Let’s go back to the infectivity rate, which will give us a sense of the sheer numbers. The percentage of people infected with the seasonal flu is about 10 percent of the population in any given season. The percentage of people infected with coronavirus is expected to be 60 to 70 percent. That sheds a light on the significance of the CFR: When you talk about even a half of a percent of 60 percent of the population, that’s an enormous number.

If we were to let the virus spread, with no intervention, we would be talking about 60 to 70 percent of the population infected. The infection rate is unlike anything we have ever seen since probably 1918 with the Spanish flu.

Q: How effective is the home quarantine measure in controlling the spread of the virus?

The home quarantine seems to be the only effective measure we currently have against coronavirus. What we are trying to do is decrease the number of patients overall, and slow the number of new patients so as to enable the healthcare system to deal with small numbers of patients at any given time. We are trying to flatten the [infection rate] curve.

Home quarantine is effective because it not only isolates the people who are infected with coronavirus and are symptomatic, and who can manage their own care at home, but it also isolates the people who are infected and not aware of it, because they are asymptomatic.

At this stage, we are only testing people who are symptomatic, so quarantine and social distancing are the best measure that can be taken to contain this. We have done a good job, I believe, conveying the importance of these two measures.

Q: In what ways has Israel dealt with the pandemic better or differently from other countries?

Israel appears to have been very successful in blocking the “import” of the coronavirus from abroad, both by preventing foreign citizens from entering Israel and by isolating Israeli citizens and foreign residents who returned from abroad by requiring that they enter home quarantine immediately.

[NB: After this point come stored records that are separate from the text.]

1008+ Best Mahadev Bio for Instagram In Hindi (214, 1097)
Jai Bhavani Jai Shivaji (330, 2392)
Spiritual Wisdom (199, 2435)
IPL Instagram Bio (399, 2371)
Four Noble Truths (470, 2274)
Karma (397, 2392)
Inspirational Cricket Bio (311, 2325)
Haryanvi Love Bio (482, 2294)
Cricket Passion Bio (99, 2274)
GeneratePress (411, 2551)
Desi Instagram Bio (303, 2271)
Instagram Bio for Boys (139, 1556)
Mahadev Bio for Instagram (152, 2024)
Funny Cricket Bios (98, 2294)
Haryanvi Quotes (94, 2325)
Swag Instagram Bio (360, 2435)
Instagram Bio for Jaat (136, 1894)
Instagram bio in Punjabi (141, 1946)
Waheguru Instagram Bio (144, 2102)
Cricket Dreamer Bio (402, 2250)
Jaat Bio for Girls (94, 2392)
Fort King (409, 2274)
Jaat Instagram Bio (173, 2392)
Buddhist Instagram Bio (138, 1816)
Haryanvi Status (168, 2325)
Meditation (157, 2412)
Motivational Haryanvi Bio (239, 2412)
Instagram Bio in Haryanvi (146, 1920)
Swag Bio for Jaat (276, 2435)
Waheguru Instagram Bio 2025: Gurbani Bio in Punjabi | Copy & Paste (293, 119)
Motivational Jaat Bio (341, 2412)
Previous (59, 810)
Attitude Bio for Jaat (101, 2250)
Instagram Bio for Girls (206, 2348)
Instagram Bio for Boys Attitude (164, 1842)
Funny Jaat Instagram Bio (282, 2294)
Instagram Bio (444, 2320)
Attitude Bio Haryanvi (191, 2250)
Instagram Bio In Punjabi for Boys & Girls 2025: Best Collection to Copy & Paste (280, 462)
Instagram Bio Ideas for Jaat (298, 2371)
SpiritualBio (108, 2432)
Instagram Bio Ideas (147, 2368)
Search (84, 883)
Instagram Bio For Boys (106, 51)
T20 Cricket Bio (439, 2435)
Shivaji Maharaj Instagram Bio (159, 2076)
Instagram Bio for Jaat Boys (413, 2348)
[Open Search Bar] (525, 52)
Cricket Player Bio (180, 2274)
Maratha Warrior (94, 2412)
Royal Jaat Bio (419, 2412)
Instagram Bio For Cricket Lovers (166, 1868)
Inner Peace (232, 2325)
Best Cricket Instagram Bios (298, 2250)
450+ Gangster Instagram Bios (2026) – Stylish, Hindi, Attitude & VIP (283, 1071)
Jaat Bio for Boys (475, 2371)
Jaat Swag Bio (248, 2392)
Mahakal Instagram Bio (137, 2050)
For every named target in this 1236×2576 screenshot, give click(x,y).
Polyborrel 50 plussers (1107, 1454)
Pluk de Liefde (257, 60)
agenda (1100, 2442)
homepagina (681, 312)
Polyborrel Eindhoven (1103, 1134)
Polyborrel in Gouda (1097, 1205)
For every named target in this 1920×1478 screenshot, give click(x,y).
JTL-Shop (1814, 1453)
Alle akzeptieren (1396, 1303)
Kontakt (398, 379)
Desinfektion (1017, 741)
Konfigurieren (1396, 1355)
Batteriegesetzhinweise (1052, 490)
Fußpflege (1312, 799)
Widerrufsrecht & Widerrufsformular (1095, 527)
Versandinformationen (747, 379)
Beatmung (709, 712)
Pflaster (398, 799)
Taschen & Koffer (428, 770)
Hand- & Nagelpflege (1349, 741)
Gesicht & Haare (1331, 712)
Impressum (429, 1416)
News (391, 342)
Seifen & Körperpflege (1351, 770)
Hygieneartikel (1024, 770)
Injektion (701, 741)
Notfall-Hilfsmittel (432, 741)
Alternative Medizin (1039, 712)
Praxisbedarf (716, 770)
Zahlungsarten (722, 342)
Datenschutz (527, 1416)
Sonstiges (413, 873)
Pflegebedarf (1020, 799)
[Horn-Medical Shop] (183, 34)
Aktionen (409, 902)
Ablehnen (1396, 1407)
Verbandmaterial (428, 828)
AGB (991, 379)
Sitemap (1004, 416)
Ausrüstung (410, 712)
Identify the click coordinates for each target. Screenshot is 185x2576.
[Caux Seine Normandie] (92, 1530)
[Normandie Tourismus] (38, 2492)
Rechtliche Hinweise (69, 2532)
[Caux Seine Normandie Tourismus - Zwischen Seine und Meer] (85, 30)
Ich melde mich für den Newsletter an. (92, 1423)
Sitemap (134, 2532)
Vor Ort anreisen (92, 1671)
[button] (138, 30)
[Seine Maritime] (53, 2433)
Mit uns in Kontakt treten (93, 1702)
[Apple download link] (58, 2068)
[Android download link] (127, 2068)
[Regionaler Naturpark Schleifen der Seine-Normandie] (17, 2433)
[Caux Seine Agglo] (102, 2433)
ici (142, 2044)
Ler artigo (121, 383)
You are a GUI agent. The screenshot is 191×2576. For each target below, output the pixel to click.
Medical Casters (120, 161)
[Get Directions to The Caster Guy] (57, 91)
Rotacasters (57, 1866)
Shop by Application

This effort was very successful, and then we moved to the next phase—containing the contagion within Israel—which calls for different measures that are only being implemented in very recent days. And my feeling is that we are only seeing the beginning of it.

Q: If all countries don’t take the same aggressive steps and do their part, how can Israel fully protect its citizens? Can Israel hermetically seal itself off from the world?

Actually, we pretty much can. At the point when Israel blocked air travel between it and the rest of the world, and imposed restrictions on everyone entering the country, we drastically minimized the effects of inadequate measures, or mishandling, by other governments. We are now on our own. We have largely isolated ourselves from the rest of the world.

Q: Does the outbreak underscore the vulnerability of the world to disease, and underline the necessity for scientific research? What can you say here about the role of science?

The timeframe to translate research into practice is years, and even to develop a vaccine takes at least a year. Science is an investment over the long haul. What is amazing is that despite the high level of research and the vast range of research investigations across the globe in the 21st century, there lurks a virus within bats that has the ability to surprise us all, to upend the world, wreak havoc on economies, and kill people. So what this underscores, I believe, is that science must be everywhere, considering every possibility, trying to be one step ahead of the game at all times.